Ontario has just announced an interim GHG target laying out it's aspirational emission reduction pathway to 2050. Keying off a 1990 baseline of 182 Mt, the new 2030 target is 115 Mt or 37% below 1990. This complements a 2020 target of 154 Mt or -15% below 1990 and a 2050 target of -80% below 1990, which works out to about 36 Mt.
In looking at these targets, I think it’s a good thing that Ontario has signaled strongly that it will implement a cap & trade system with California and Quebec. You can draw your own conclusions, but check out the charts below, based on new modelling runs for our Deep Decarbonization Pathway Project developed by Naviusand in cooperation with CMC Research Institutes.

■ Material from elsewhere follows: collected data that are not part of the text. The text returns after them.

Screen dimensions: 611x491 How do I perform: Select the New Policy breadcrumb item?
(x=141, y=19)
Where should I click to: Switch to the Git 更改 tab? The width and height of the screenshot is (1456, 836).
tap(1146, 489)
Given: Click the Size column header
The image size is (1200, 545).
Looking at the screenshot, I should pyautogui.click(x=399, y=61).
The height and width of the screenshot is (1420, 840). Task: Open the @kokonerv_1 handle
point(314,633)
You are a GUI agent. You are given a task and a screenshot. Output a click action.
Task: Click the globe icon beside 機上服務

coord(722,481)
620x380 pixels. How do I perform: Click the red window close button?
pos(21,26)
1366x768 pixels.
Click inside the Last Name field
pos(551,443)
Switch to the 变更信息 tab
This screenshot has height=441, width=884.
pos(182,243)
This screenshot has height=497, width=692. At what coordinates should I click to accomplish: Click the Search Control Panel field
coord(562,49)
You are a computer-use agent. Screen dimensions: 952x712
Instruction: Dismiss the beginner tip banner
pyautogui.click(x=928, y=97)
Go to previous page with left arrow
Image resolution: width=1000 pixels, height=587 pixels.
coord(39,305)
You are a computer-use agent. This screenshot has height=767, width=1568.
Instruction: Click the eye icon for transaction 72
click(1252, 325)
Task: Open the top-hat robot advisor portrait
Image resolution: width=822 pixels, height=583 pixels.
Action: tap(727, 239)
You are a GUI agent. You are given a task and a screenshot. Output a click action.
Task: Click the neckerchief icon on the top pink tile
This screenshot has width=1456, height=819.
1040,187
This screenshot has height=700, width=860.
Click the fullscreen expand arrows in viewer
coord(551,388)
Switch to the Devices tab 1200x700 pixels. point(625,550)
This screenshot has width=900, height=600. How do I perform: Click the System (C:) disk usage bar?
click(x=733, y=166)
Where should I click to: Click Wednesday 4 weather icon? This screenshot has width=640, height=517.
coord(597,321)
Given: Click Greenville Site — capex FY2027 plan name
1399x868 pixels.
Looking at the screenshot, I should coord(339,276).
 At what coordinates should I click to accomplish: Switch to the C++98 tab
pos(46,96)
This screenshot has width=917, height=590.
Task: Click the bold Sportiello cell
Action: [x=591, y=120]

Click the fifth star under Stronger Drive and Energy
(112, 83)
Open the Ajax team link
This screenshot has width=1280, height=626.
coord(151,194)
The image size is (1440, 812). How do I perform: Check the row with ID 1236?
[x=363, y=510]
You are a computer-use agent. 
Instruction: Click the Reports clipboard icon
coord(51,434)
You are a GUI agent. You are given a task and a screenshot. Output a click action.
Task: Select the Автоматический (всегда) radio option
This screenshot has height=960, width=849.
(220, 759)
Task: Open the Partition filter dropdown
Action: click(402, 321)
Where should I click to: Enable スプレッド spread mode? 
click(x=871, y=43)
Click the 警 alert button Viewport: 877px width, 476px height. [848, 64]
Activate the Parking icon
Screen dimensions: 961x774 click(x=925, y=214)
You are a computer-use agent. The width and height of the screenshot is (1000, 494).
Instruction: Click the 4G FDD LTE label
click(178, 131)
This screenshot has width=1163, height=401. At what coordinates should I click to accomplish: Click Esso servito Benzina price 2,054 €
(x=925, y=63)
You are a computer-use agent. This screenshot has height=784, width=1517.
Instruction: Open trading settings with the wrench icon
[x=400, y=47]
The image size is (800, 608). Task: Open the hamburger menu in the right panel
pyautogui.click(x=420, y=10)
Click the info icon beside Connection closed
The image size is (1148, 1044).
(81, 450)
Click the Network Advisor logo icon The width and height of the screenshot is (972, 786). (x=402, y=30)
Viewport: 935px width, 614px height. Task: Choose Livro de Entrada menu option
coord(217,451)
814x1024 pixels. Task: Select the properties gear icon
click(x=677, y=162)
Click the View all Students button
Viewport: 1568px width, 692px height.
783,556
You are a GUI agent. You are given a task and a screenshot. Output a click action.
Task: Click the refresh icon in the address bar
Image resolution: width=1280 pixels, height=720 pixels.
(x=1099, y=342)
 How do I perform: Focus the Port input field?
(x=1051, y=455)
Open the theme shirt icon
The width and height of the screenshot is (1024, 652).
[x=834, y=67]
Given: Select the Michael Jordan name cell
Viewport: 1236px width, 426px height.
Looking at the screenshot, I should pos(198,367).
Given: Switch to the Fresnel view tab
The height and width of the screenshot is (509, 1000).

In order to bend energy and process GHGs down from the current trajectory to align somewhat with Ontario's targets, the carbon price and the stringency of the complementary regulations required for buildings and vehicles is off the charts. Going it alone and focusing policy just on domestic energy and process GHGs is clearly really expensive.
I can’t help but scratch my head at folks who think that these deep targets are achievable through domestic action alone and without the use of flexibility mechanisms such as domestic landuse offsets. Accessing the broadest pool possible of cheap and verifiable reductions from within and outside our borders is central to avoiding the backsliding that is so systemic to political target setting.